■ **EXERCISE DETAILS**
Swap "Screen dimensions" for "Viewport size" throughout the material, changing nothing else, and omit the pictures from your answer.

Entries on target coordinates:
#####
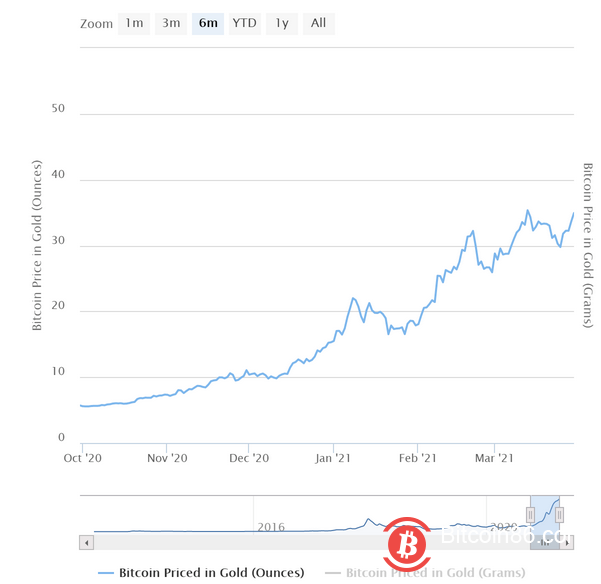Switch zoom range to YTD
Screen dimensions: 601x584
pos(244,23)
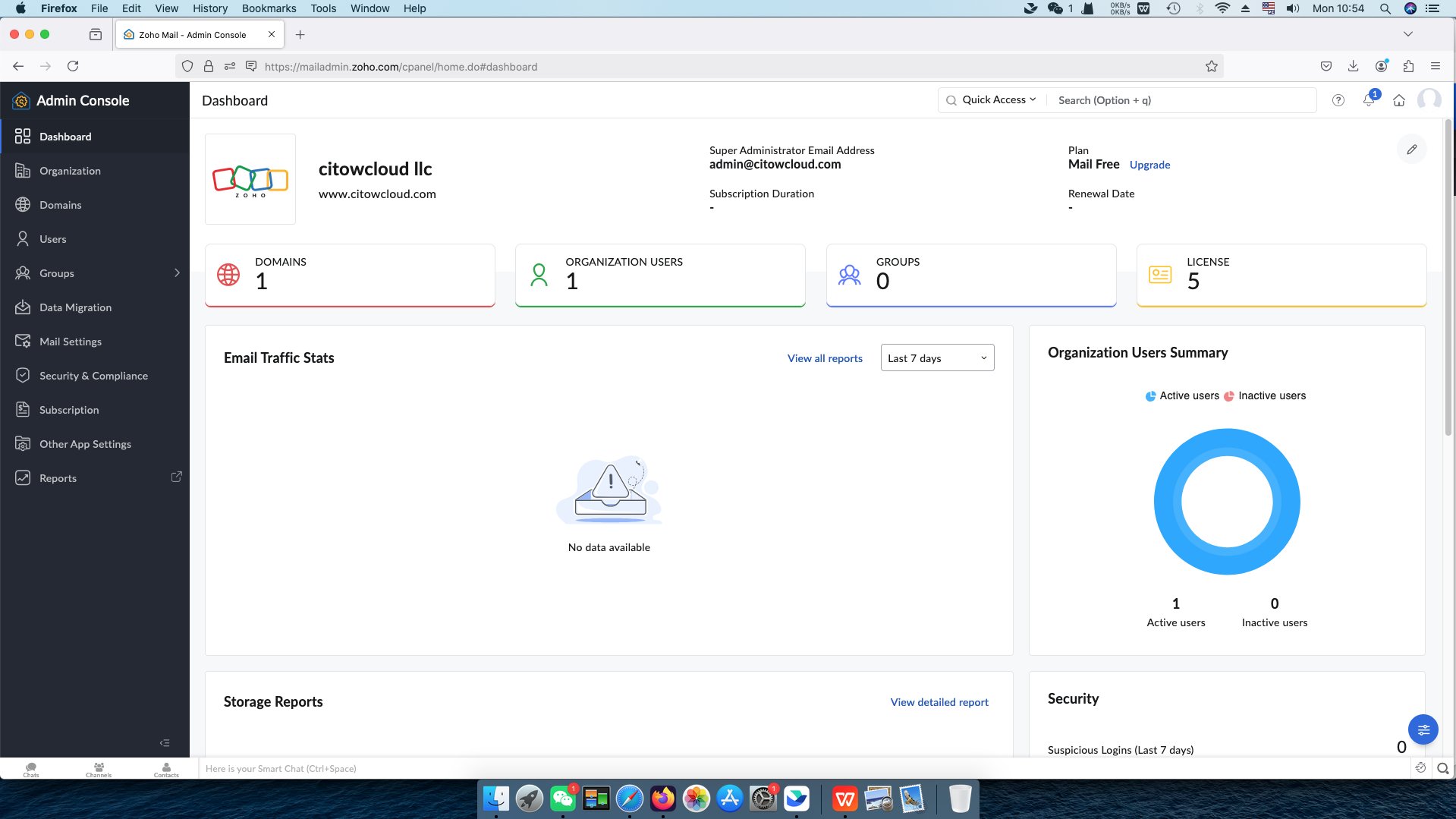
Task: Expand the Groups submenu chevron
Action: (x=177, y=273)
#####
■ **REPLY TO THE TASK**
Switch zoom range to YTD
Viewport size: 601x584
pos(244,23)
Task: Expand the Groups submenu chevron
Action: (x=177, y=273)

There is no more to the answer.